The old formula that dry gets drier and wet gets wetter (DDWW) is less universally valid than previously assumed, stressed a team of climate researchers from the Swiss Federal Institute of Technology (ETHZ) in Zurich.
“Our results emphasise how we should not overly rely on simplifying principles to asses past developments in dryness and humidity. This can be misleading, as it cannot do justice to the complexity of the underlying systems,” said Peter Greve from ETHZ and the lead author of the study.
Traditional analyses using metrics could describe climate characteristics above the ocean, but not over land.

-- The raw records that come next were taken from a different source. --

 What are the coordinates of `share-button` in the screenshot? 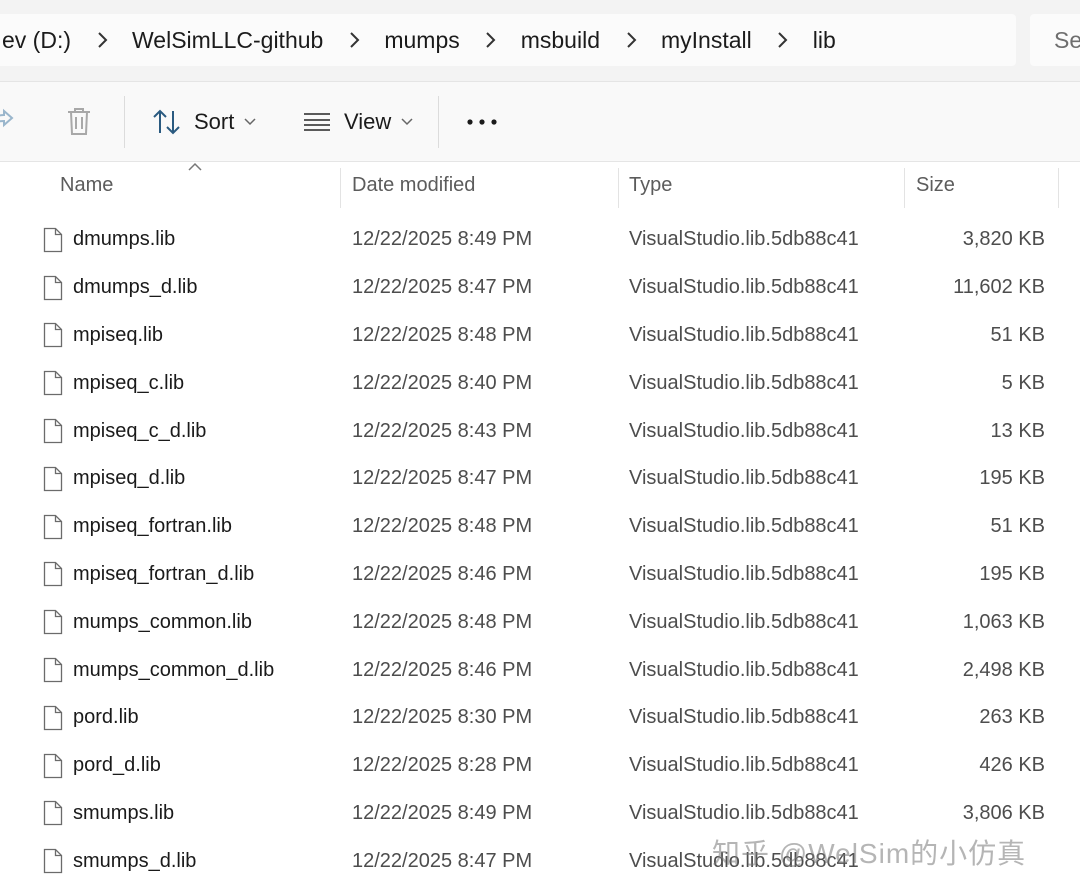 It's located at (8, 122).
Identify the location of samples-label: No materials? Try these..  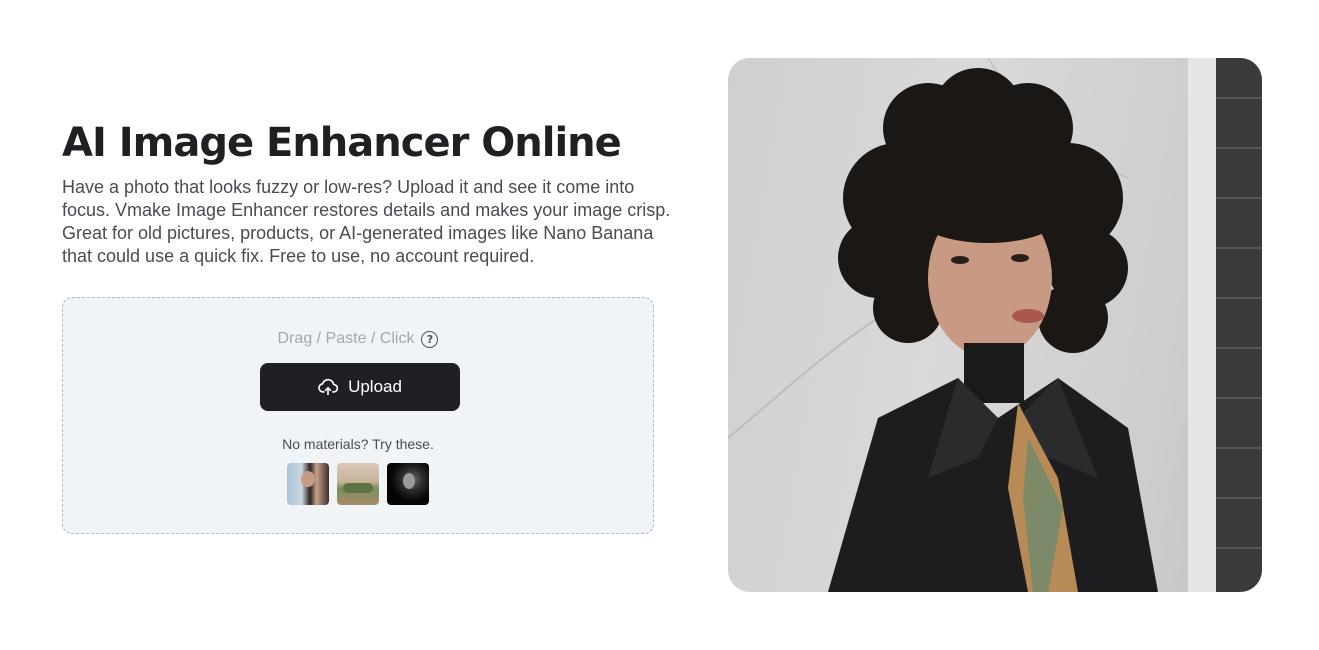
(358, 444).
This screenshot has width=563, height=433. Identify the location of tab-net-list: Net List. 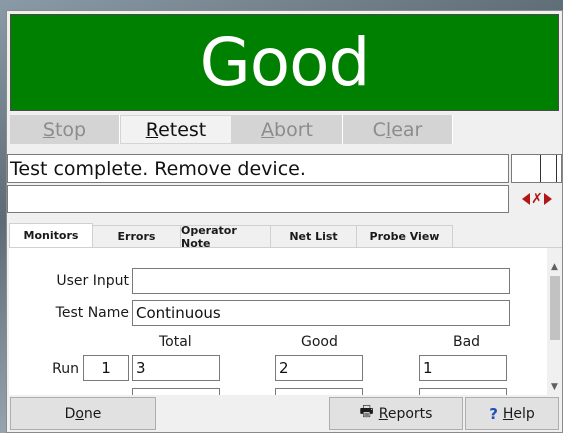
(314, 236).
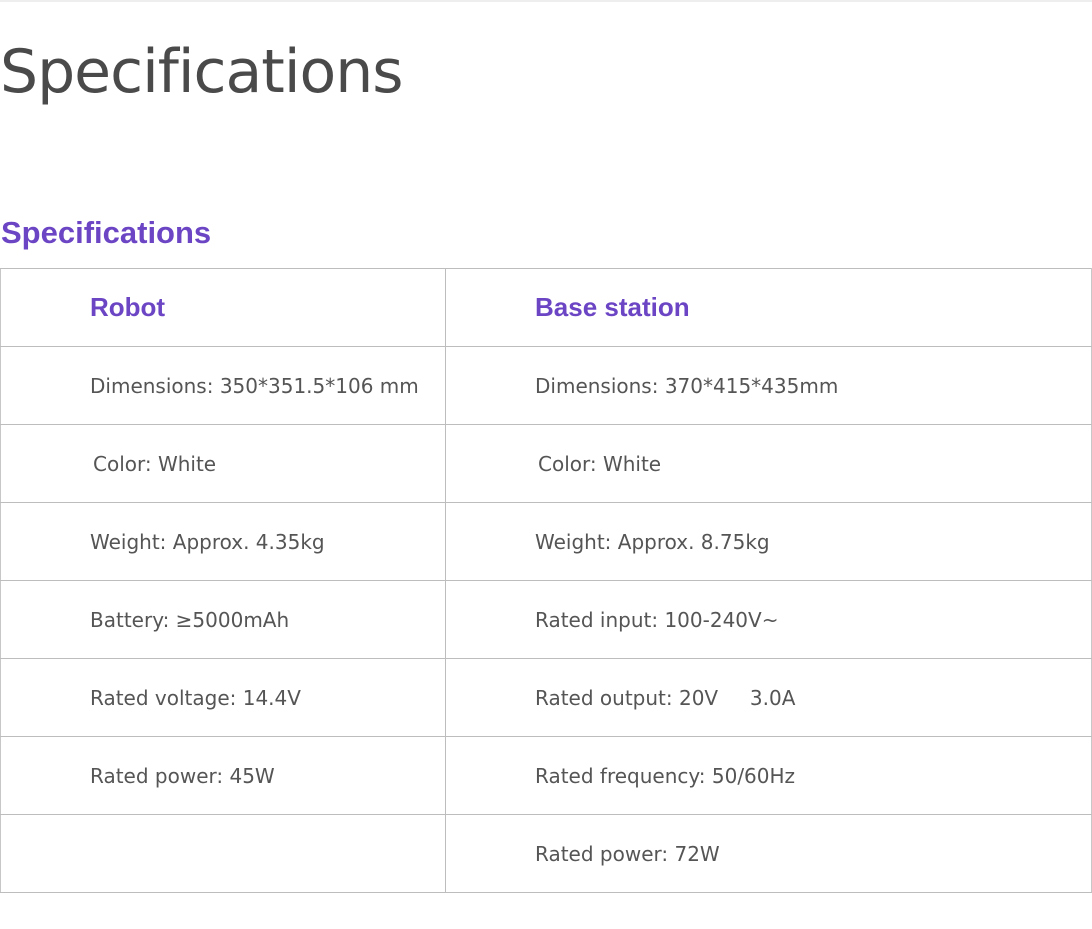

In their new study, ETHZ researchers led by co-author Sonia Seneviratne, a professor for land-climate dynamics, took into account the specific climatic properties of land surfaces where the amount of available water is limited compared with the ocean.

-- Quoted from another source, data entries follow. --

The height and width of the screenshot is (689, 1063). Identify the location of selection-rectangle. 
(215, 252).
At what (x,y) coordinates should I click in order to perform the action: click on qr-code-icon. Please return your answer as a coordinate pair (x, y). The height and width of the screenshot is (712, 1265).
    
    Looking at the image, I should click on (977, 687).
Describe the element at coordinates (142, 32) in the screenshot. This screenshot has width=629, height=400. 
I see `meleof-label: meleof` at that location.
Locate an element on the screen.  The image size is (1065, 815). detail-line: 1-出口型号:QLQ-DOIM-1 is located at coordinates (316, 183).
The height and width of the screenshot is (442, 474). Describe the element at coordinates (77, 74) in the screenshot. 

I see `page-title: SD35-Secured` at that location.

For the study, they compared data from between 1948 and 1968 and 1984 to 2004 which allowed them to extract trends in terms of a region’s humidity and dryness.

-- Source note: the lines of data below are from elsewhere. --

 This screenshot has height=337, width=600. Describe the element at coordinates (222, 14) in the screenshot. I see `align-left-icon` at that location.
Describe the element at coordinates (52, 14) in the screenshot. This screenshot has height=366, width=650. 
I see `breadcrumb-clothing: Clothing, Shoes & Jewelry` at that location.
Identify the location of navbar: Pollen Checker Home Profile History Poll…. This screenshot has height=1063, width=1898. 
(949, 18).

They found that there was no obvious trend towards a drier or wetter climate across three-quarters of the land and only half of this surface area follows the DDWW principle.
Some regions which should have become wetter according to the simple DDWW formula have actually become drier in the past — this includes parts of the Amazon, Central America, tropical Africa and Asia, found the team.
However, the DDWW principle does still apply to the oceans, concluded the study that appeared in the journal Nature Geoscience.